* Work item *
All of the records below must be output exactly, with no pictures carried over.

* Listed records *
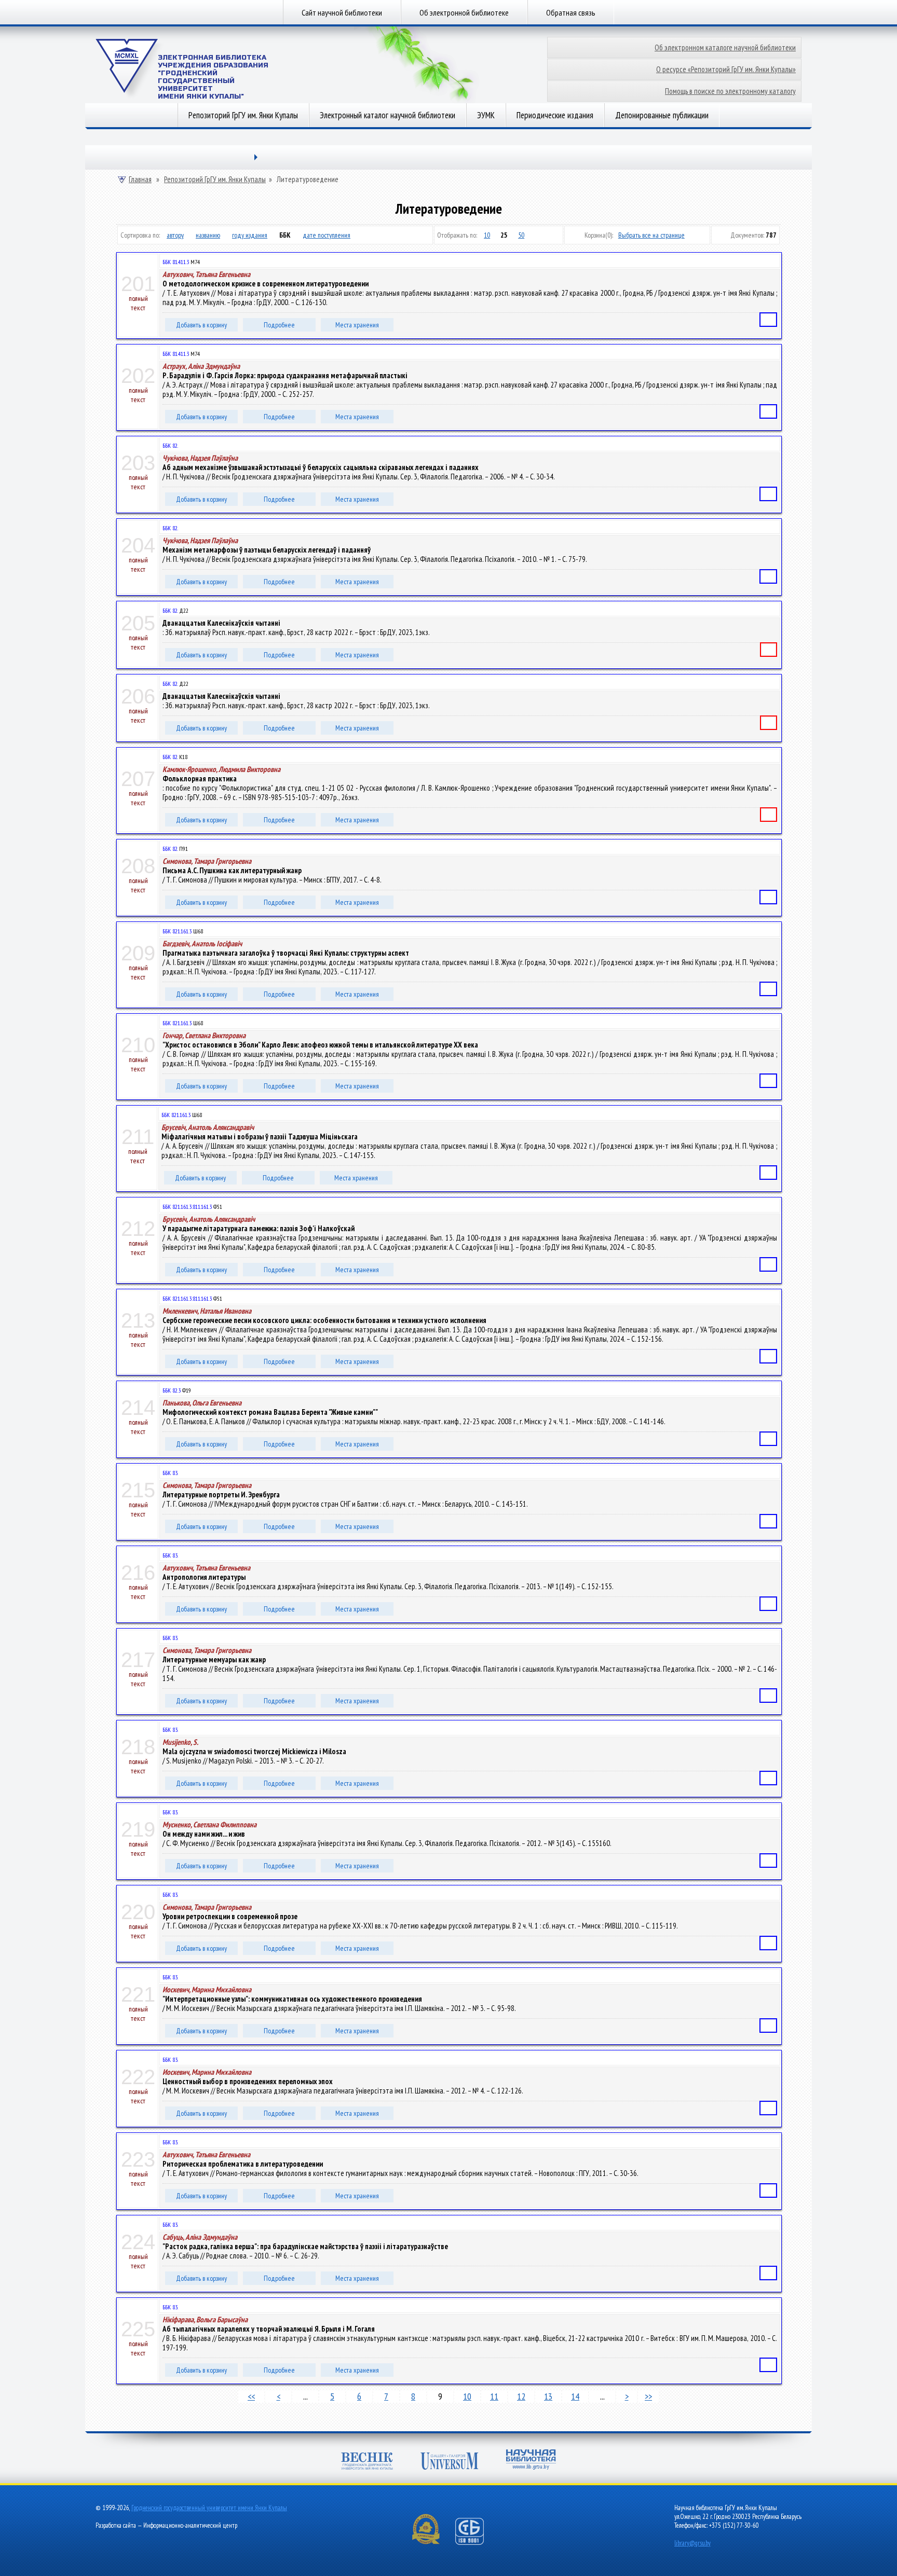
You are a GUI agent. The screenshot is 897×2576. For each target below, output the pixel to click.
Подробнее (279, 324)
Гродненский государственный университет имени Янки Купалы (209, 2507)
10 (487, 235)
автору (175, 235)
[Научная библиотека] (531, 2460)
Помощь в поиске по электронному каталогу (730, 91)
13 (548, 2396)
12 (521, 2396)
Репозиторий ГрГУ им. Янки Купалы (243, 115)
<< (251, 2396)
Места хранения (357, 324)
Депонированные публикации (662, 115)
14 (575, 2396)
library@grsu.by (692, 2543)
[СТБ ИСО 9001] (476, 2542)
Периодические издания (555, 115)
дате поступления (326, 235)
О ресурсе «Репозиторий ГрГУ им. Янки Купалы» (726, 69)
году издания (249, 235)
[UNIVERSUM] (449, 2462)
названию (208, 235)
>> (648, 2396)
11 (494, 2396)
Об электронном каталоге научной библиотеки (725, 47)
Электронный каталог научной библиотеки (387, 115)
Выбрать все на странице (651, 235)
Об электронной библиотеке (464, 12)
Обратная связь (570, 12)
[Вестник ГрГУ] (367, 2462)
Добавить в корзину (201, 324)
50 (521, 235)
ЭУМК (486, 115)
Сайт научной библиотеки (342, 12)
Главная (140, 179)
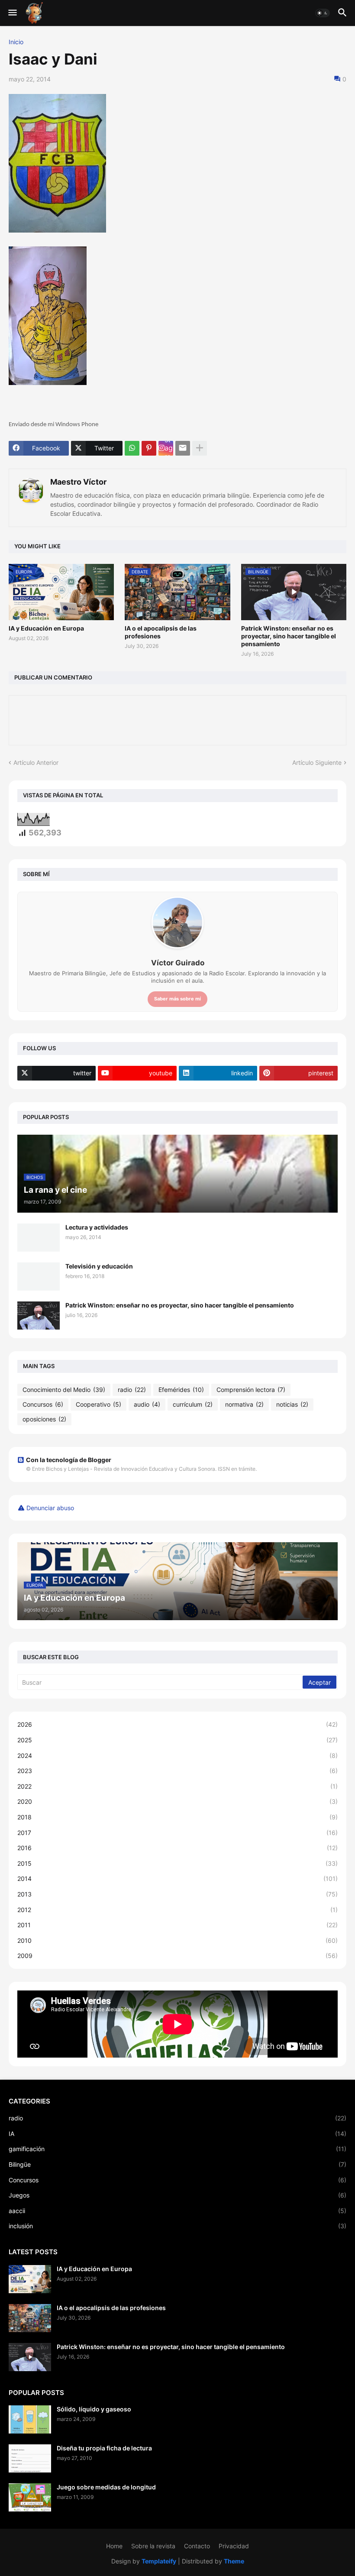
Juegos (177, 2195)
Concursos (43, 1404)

* Task result *
You are a GUI agent. The screenshot is 897×2576. For each target below, output the pixel to click.
Подробнее (279, 324)
Гродненский государственный университет имени Янки Купалы (209, 2507)
10 (487, 235)
автору (175, 235)
[Научная библиотека] (531, 2460)
Помощь в поиске по электронному каталогу (730, 91)
13 (548, 2396)
12 (521, 2396)
Репозиторий ГрГУ им. Янки Купалы (243, 115)
<< (251, 2396)
Места хранения (357, 324)
Депонированные публикации (662, 115)
14 (575, 2396)
library@grsu.by (692, 2543)
[СТБ ИСО 9001] (476, 2542)
Периодические издания (555, 115)
дате поступления (326, 235)
О ресурсе «Репозиторий ГрГУ им. Янки Купалы» (726, 69)
году издания (249, 235)
[UNIVERSUM] (449, 2462)
названию (208, 235)
>> (648, 2396)
11 (494, 2396)
Об электронном каталоге научной библиотеки (725, 47)
Электронный каталог научной библиотеки (387, 115)
Выбрать все на странице (651, 235)
Об электронной библиотеке (464, 12)
Обратная связь (570, 12)
[Вестник ГрГУ] (367, 2462)
Добавить в корзину (201, 324)
50 (521, 235)
ЭУМК (486, 115)
Сайт научной библиотеки (342, 12)
Главная (140, 179)
Juegos (177, 2195)
Concursos (43, 1404)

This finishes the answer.